Las fortificaciones de Xi’an en Shaanxi , también conocidas como la Muralla de la Ciudad de Xi’an ( chino :西安城牆, Xī’ān Chéngqiáng ), representan una de las murallas urbanas chinas más antiguas, grandes y mejor conservadas . Fue construida bajo el gobierno del emperador Hongwu de la dinastía Ming para proteger la ciudad de la dinastía Yuan del Norte y posibles disturbios

La nostalgia por un mundo desaparecido

Hoy, salvo en Pingyao, quedan apenas vestigios dispersos de aquel sistema. Sin embargo, existe una fuerte corriente de nostalgia nacional por las murallas perdidas, en particular las de Beijing: un tramo de cien metros fue redescubierto y reconstruido en parte gracias a la donación de 60.000 ladrillos por parte de ciudadanos que los habían conservado tras la demolición de los años 60. Nankín conserva parte de su muralla, que se salvó porque protegió a la ciudad de una inundación.

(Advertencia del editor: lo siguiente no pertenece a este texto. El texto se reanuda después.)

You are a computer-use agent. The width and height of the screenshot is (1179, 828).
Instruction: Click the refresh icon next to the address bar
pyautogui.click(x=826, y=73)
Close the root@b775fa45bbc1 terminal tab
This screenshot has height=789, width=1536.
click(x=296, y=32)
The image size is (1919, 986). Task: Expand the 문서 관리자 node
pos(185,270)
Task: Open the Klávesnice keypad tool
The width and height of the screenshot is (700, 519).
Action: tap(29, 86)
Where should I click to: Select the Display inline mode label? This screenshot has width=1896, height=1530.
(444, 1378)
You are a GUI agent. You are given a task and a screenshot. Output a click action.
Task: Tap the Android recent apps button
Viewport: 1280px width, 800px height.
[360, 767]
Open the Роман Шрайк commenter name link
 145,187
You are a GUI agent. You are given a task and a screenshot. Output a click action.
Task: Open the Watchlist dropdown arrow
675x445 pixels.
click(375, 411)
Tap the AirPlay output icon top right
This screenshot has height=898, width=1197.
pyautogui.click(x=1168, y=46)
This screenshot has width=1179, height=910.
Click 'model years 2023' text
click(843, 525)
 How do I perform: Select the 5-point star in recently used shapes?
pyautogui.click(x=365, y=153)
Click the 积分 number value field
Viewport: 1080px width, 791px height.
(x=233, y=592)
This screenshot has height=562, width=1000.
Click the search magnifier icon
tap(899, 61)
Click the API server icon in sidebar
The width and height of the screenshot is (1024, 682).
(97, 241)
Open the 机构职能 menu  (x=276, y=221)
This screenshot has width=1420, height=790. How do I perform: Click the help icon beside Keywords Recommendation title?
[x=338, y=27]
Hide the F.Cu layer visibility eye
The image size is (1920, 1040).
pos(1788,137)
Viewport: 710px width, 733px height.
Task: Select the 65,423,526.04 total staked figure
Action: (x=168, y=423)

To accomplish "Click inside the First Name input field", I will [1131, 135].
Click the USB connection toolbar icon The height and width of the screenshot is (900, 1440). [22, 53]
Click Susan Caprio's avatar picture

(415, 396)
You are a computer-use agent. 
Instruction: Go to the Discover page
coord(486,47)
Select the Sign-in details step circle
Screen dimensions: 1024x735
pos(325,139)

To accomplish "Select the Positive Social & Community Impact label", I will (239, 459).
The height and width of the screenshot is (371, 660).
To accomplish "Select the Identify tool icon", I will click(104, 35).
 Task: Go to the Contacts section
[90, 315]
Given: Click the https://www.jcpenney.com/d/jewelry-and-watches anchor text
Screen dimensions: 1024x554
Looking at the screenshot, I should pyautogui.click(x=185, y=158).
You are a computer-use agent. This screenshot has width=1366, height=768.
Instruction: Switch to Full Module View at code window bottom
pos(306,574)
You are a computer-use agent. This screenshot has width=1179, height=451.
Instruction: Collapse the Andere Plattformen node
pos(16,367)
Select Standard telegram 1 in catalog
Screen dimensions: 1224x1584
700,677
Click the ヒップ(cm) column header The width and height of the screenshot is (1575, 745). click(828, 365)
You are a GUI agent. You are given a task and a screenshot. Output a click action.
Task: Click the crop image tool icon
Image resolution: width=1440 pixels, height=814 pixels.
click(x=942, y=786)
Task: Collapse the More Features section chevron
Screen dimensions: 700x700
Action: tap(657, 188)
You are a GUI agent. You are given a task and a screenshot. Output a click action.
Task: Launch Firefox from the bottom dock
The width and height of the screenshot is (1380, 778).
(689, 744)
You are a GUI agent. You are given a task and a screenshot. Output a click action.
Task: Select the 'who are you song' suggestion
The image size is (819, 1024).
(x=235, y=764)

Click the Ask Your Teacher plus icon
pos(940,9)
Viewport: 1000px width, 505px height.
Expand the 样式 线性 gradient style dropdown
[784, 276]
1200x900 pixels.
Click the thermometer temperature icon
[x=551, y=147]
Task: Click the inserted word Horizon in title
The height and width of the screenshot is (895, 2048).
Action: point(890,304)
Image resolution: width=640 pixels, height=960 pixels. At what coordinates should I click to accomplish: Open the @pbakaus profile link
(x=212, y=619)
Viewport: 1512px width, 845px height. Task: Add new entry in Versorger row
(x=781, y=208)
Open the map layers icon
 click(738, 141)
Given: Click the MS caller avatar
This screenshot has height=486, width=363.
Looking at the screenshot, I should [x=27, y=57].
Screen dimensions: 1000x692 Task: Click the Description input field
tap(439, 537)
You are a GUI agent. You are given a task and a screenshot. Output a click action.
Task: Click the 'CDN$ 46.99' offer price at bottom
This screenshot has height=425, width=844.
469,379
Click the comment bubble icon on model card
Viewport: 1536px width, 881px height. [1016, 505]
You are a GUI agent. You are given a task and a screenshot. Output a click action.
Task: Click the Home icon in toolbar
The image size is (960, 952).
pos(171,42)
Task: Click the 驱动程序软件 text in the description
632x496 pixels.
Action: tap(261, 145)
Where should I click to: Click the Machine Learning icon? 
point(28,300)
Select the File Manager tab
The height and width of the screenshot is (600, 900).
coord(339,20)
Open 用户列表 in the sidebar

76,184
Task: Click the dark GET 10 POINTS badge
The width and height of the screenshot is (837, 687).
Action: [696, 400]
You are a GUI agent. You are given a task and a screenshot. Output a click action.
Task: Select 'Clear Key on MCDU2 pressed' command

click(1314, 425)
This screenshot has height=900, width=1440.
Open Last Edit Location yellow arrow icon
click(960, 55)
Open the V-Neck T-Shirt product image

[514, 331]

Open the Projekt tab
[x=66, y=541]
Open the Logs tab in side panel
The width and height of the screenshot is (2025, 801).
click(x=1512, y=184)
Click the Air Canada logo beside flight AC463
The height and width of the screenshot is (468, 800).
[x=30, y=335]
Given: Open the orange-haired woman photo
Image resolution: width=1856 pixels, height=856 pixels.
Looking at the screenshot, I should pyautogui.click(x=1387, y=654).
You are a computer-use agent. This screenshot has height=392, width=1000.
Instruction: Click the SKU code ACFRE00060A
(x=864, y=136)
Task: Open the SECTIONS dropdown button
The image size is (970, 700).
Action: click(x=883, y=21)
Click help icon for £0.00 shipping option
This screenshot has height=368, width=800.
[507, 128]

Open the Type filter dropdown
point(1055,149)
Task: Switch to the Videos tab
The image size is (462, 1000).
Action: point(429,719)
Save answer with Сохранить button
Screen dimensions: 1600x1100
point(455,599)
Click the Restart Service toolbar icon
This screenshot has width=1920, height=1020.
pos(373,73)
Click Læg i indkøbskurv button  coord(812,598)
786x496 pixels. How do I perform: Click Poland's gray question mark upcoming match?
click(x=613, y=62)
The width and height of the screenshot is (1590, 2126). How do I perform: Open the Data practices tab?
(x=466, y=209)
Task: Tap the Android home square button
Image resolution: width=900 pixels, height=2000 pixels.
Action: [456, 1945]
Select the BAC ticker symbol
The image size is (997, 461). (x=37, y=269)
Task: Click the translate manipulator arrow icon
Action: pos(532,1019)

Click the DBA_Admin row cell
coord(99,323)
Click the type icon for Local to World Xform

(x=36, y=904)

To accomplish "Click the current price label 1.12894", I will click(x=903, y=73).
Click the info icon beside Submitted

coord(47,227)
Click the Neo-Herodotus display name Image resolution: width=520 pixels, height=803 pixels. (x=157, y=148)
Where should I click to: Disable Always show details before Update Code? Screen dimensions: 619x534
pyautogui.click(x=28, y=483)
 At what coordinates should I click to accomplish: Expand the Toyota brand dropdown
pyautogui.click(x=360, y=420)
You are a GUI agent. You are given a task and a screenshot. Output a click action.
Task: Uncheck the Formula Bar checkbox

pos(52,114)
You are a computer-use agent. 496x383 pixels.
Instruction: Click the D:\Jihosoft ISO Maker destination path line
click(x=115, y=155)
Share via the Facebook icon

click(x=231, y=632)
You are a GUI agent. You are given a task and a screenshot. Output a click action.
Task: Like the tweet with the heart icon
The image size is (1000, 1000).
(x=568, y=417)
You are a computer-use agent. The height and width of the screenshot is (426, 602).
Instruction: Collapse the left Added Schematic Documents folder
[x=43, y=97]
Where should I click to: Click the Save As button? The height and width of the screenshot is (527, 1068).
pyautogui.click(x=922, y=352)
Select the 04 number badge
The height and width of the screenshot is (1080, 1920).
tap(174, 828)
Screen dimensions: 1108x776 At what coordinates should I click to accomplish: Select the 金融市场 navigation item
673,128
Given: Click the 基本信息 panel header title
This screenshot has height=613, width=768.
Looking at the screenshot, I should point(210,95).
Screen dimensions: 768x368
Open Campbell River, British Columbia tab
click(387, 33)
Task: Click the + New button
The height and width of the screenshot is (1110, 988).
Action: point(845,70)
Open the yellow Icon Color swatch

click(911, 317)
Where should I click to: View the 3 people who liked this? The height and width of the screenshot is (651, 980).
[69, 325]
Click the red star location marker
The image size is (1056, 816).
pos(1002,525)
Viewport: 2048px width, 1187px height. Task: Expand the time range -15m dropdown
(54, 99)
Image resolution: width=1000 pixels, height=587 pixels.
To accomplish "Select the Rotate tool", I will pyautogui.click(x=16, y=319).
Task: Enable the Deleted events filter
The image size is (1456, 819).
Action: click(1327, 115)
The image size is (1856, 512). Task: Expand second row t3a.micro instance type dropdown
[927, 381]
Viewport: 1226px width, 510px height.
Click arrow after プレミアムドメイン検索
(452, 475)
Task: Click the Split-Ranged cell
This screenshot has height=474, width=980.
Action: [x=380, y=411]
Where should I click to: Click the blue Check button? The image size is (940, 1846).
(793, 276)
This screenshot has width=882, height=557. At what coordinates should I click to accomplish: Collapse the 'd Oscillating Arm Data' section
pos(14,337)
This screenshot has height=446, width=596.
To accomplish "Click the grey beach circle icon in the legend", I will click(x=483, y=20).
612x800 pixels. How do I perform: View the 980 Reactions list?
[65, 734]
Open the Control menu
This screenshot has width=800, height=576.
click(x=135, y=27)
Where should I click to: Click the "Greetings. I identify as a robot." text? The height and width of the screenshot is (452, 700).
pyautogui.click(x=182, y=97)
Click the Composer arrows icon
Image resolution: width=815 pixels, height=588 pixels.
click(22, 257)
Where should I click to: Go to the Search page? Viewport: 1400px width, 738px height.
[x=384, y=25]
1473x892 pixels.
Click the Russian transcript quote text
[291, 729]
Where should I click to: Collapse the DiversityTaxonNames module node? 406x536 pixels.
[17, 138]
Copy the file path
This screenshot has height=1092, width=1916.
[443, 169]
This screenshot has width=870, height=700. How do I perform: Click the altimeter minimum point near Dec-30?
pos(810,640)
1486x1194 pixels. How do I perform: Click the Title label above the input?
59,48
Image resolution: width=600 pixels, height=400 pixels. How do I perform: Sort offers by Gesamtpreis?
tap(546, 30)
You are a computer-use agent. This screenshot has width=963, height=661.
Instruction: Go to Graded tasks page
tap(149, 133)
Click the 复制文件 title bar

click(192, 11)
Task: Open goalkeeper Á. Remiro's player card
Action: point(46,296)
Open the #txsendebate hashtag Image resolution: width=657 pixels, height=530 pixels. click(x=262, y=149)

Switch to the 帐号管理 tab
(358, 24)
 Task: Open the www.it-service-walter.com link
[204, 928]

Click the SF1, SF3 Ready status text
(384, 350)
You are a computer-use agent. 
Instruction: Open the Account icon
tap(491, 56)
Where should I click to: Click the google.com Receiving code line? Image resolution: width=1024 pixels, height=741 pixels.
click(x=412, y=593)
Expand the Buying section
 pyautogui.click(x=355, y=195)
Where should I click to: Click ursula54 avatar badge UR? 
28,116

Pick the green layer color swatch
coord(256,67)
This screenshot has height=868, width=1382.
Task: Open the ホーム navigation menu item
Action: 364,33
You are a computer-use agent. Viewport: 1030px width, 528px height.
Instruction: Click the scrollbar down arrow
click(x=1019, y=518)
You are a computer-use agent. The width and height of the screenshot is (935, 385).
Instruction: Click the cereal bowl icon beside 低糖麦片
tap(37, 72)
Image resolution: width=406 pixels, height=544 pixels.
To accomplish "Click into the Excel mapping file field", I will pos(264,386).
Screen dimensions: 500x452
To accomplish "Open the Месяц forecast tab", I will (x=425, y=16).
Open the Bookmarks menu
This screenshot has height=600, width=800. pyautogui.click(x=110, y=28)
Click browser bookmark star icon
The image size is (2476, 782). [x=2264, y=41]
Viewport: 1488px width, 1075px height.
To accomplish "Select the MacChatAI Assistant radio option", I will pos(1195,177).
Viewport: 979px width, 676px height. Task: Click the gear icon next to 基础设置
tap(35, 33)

Para la cosmovisión imperial china, el emperador era el Hijo del Cielo y habitaba una réplica terrenal de una ciudad celestial gobernada por funcionarios y ejércitos divinos. La red de ciudades amuralladas que se extendía desde la capital imperial a través de caminos reales representaba algo más que un sistema defensivo y administrativo: era la forma en que China entendía su lugar en el cosmos y se distinguía de los pueblos «bárbaros» que, según creían, habitaban fuera de sus fronteras.

Aunque las murallas físicas desaparecieron, la lógica que las sostenía no se desvaneció del todo. Hoy, la población china se mueve con una libertad física inédita en su historia, pero permanece sujeta a muros invisibles de ciberseguridad, censura y control estatal que reproducen, en otra escala, la misma estructura jerárquica nacional, provincial y local que antes determinaba el tamaño y el esplendor de sus ciudades fortificadas.

Mientras tanto, la tecnología satelital permite a los arqueólogos detectar trazas de murallas perdidas hace siglos, extendiendo la historia de esta práctica constructiva china a más de 6.000 años de antigüedad.